CVE-2025-7877 is a vulnerability identified in Metasoft 美特软件's MetaCRM product, specifically affecting versions 6.4.0 through 6.4.2. The vulnerability arises from improper handling of file uploads via the sendfile.jsp component, where manipulation of the 'File' argument allows an attacker to perform unrestricted file uploads. This flaw enables remote attackers to upload arbitrary files to the server without authentication or user interaction, potentially leading to unauthorized code execution or system compromise. The vulnerability has been publicly disclosed, but no patches or vendor responses have been issued as of the publication date. The CVSS 4.0 base score is 5.3, indicating a medium severity level, with the vector highlighting network attack vector, low attack complexity, no privileges required, no user interaction, and low impact on confidentiality, integrity, and availability. Although no known exploits are currently observed in the wild, the public disclosure increases the risk of exploitation attempts.

For European organizations using MetaCRM versions 6.4.0 to 6.4.2, this vulnerability poses a significant risk. Unrestricted file upload can allow attackers to deploy web shells or malicious scripts, leading to unauthorized access, data theft, or lateral movement within corporate networks. Given that CRM systems often contain sensitive customer data and integrate with other business-critical applications, exploitation could result in confidentiality breaches, data integrity violations, and operational disruptions. The medium CVSS score reflects limited impact on core system functions but does not diminish the potential for targeted attacks that could escalate privileges or disrupt services. Organizations in Europe relying on MetaCRM for customer relationship management should be particularly cautious, as regulatory frameworks like GDPR impose strict data protection requirements, and breaches could lead to substantial fines and reputational damage.

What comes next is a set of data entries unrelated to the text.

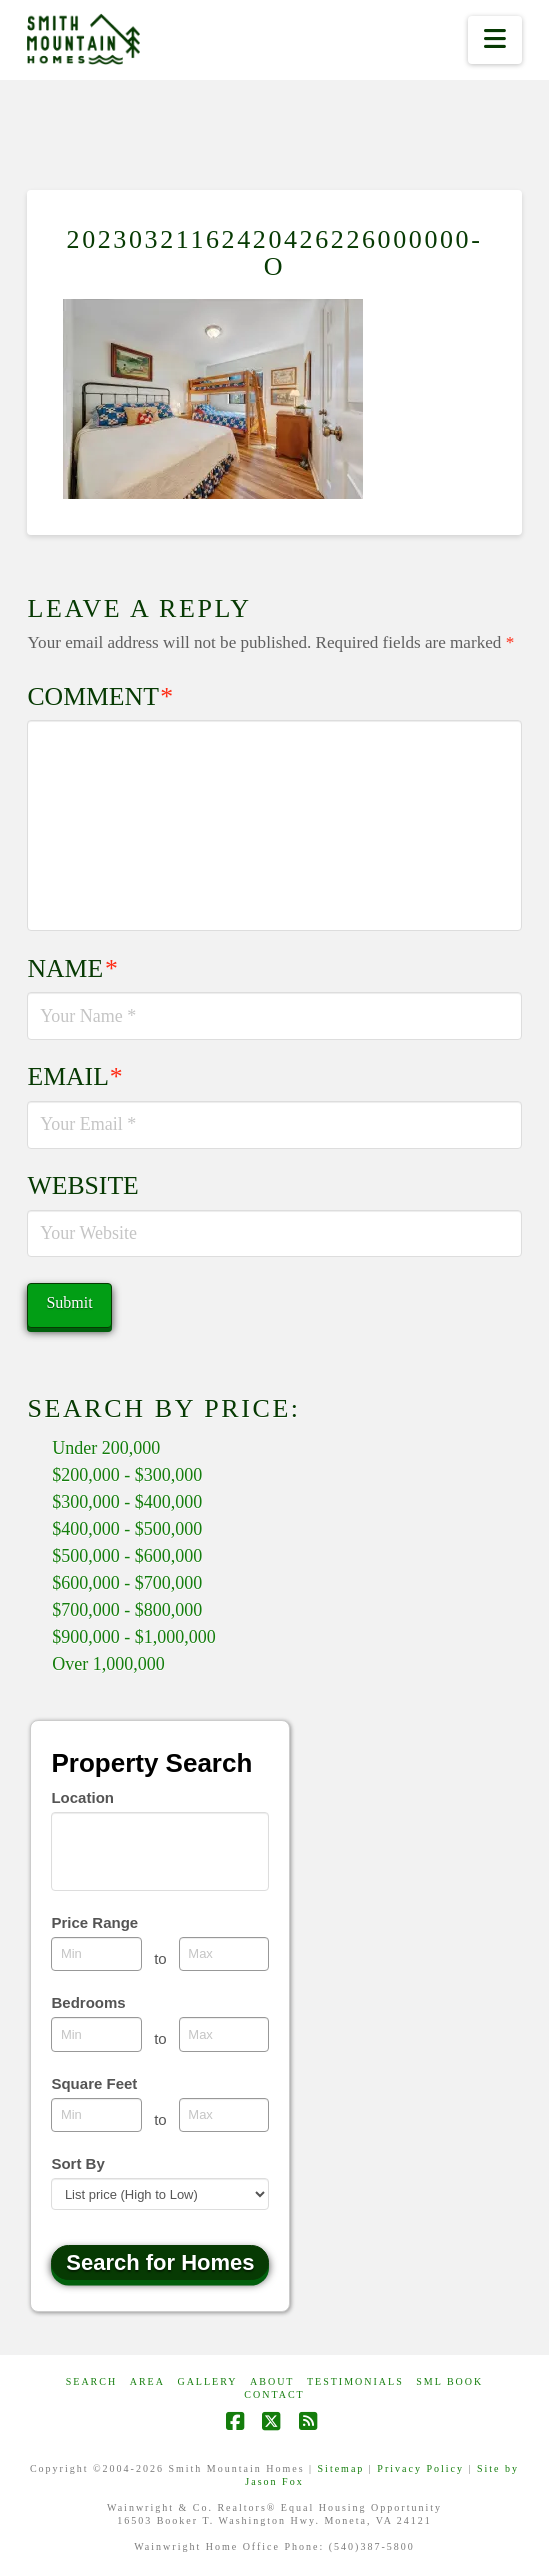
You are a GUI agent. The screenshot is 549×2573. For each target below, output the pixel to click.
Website (82, 1185)
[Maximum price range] (224, 1954)
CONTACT (274, 2394)
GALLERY (207, 2381)
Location (82, 1797)
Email (74, 1076)
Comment (100, 696)
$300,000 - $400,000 (127, 1502)
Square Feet (94, 2083)
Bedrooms (88, 2002)
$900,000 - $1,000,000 (134, 1637)
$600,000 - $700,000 (127, 1583)
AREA (147, 2381)
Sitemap (341, 2468)
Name (72, 968)
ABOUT (272, 2381)
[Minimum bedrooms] (96, 2034)
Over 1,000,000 (108, 1664)
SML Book (449, 2381)
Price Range (94, 1922)
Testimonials (355, 2381)
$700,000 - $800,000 (127, 1610)
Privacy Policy (420, 2468)
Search (91, 2381)
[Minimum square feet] (96, 2115)
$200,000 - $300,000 (127, 1475)
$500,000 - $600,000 (127, 1556)
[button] (494, 40)
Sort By (77, 2163)
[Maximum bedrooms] (224, 2034)
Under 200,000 (106, 1448)
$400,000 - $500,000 (127, 1529)
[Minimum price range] (96, 1954)
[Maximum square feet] (224, 2115)
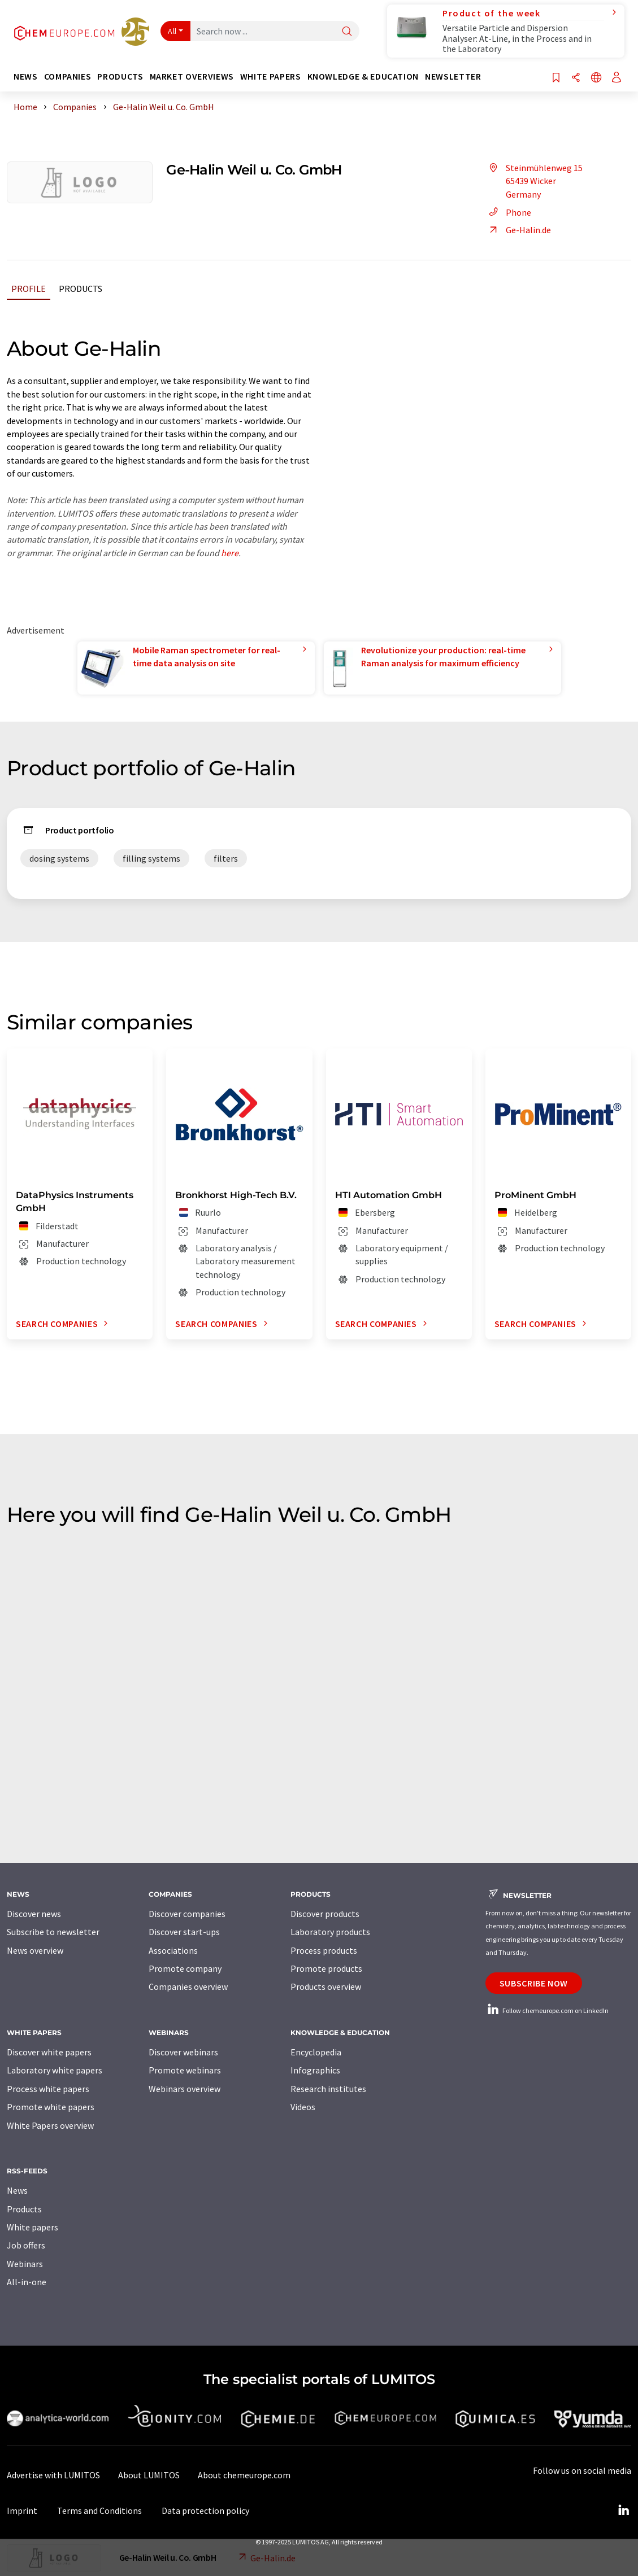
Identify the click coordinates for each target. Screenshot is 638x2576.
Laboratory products (330, 1931)
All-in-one (26, 2281)
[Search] (347, 31)
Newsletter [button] (453, 76)
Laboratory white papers (54, 2070)
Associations (173, 1950)
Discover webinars (183, 2052)
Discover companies (187, 1913)
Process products (323, 1950)
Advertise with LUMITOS (53, 2475)
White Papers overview (50, 2125)
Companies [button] (68, 76)
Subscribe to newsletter (53, 1931)
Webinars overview (184, 2088)
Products (80, 288)
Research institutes (328, 2088)
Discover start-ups (184, 1931)
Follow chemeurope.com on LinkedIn (547, 2010)
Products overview (325, 1986)
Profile (28, 288)
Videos (302, 2106)
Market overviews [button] (192, 76)
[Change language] (596, 78)
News (17, 2190)
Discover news (34, 1913)
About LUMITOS (149, 2475)
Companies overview (188, 1986)
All (172, 31)
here (229, 552)
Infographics (315, 2070)
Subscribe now (534, 1983)
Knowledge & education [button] (363, 76)
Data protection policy (205, 2510)
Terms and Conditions (99, 2510)
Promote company (185, 1968)
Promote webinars (185, 2070)
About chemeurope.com (244, 2475)
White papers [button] (270, 76)
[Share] (576, 78)
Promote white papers (50, 2106)
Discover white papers (49, 2052)
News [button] (26, 76)
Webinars (25, 2263)
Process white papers (48, 2088)
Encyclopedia (315, 2052)
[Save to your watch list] (556, 78)
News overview (35, 1950)
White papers (32, 2227)
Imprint (22, 2510)
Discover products (324, 1913)
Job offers (26, 2245)
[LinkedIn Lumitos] (623, 2510)
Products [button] (120, 76)
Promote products (326, 1968)
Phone (508, 212)
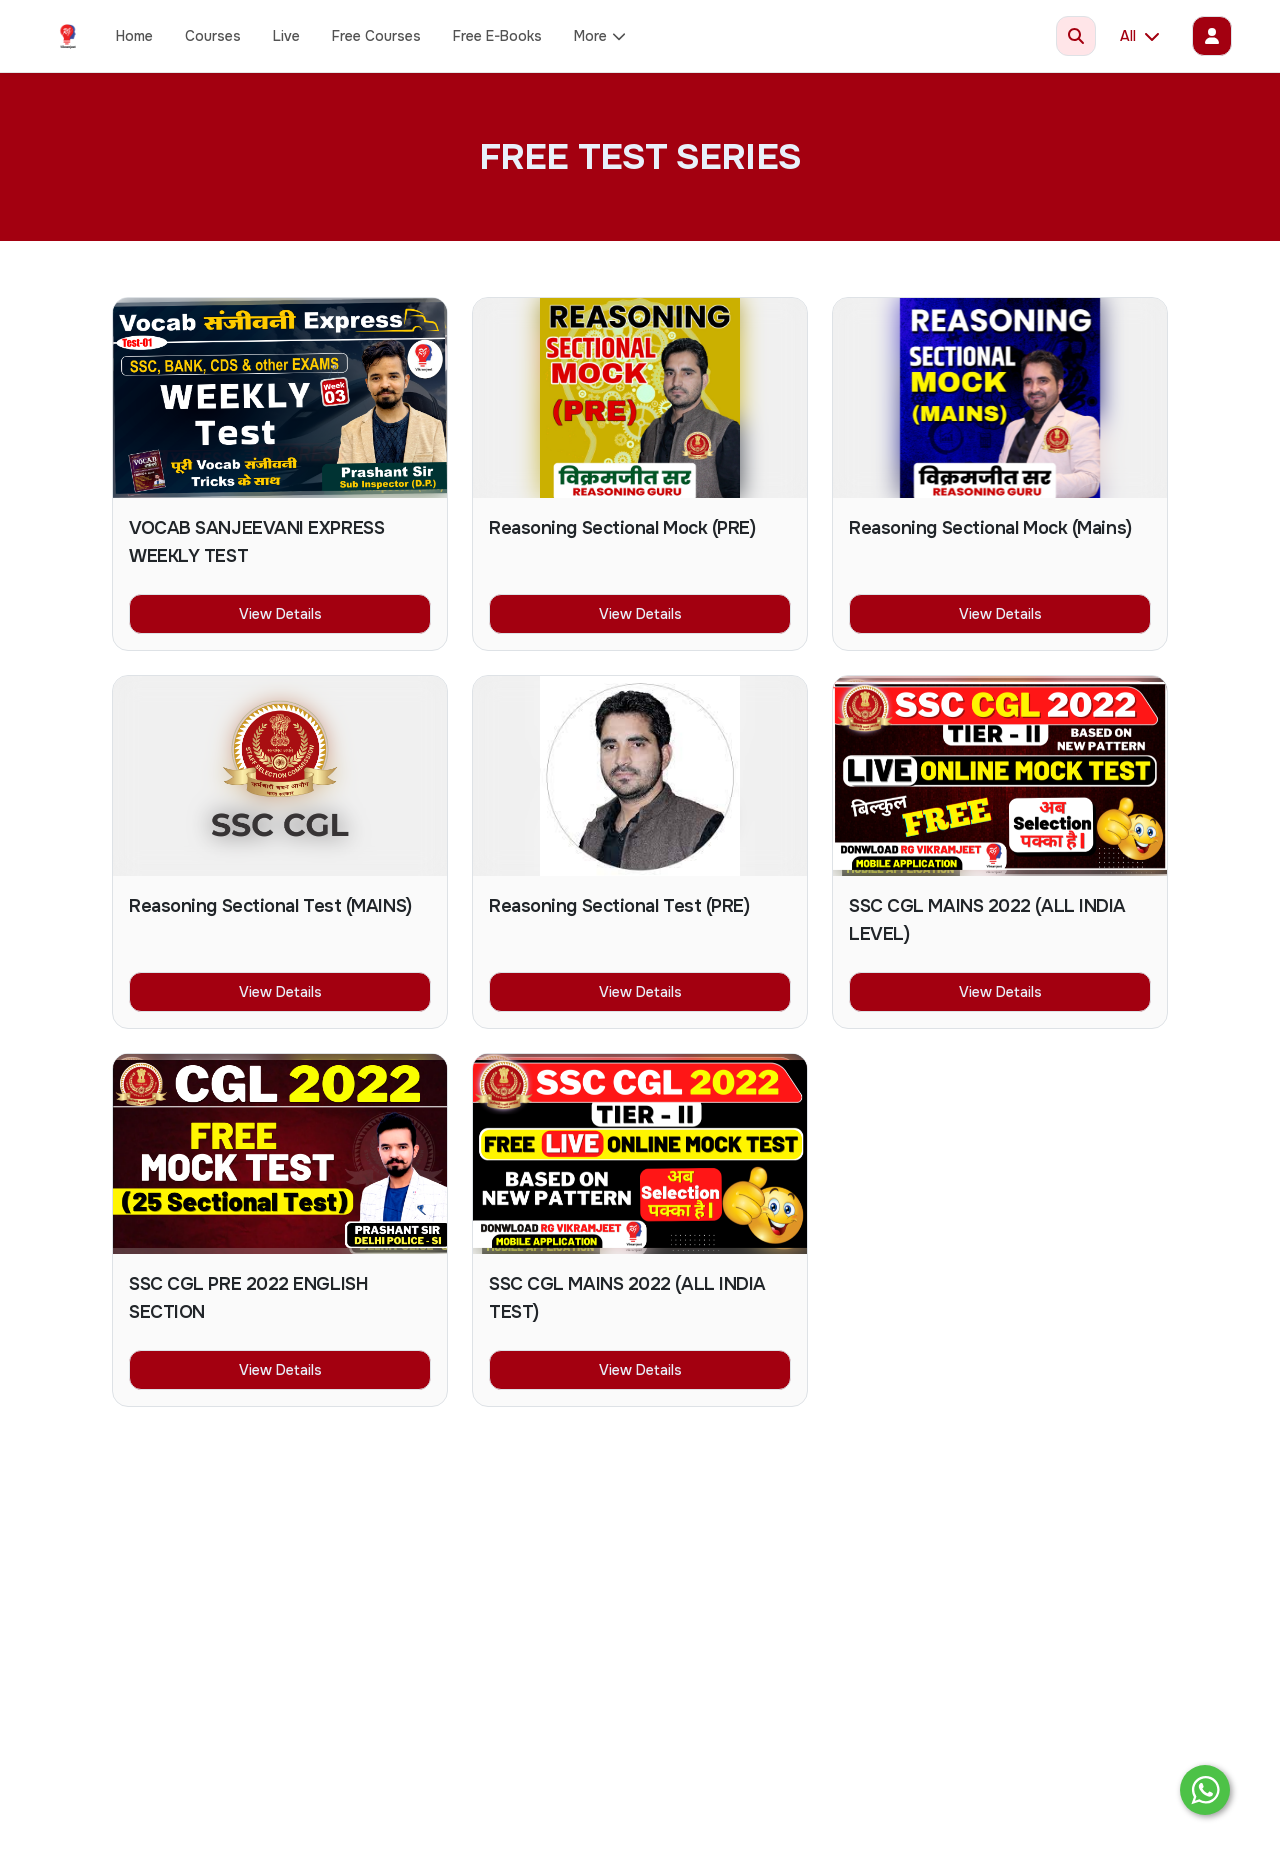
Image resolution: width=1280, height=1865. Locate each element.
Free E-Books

Since no official patches or vendor responses are available, European organizations should implement immediate compensating controls. These include restricting access to the sendfile.jsp endpoint via network segmentation and web application firewalls (WAFs) configured to detect and block suspicious file upload patterns. Implement strict input validation and file type restrictions at the application or proxy level to prevent unauthorized file types from being uploaded. Monitor server logs and file system changes for unusual activity indicative of exploitation attempts. Employ intrusion detection systems (IDS) with signatures tailored to detect known attack vectors targeting unrestricted upload vulnerabilities. Additionally, consider isolating the MetaCRM application environment to limit potential lateral movement if compromise occurs. Organizations should also prepare incident response plans specific to web application compromise and maintain regular backups of critical data to facilitate recovery.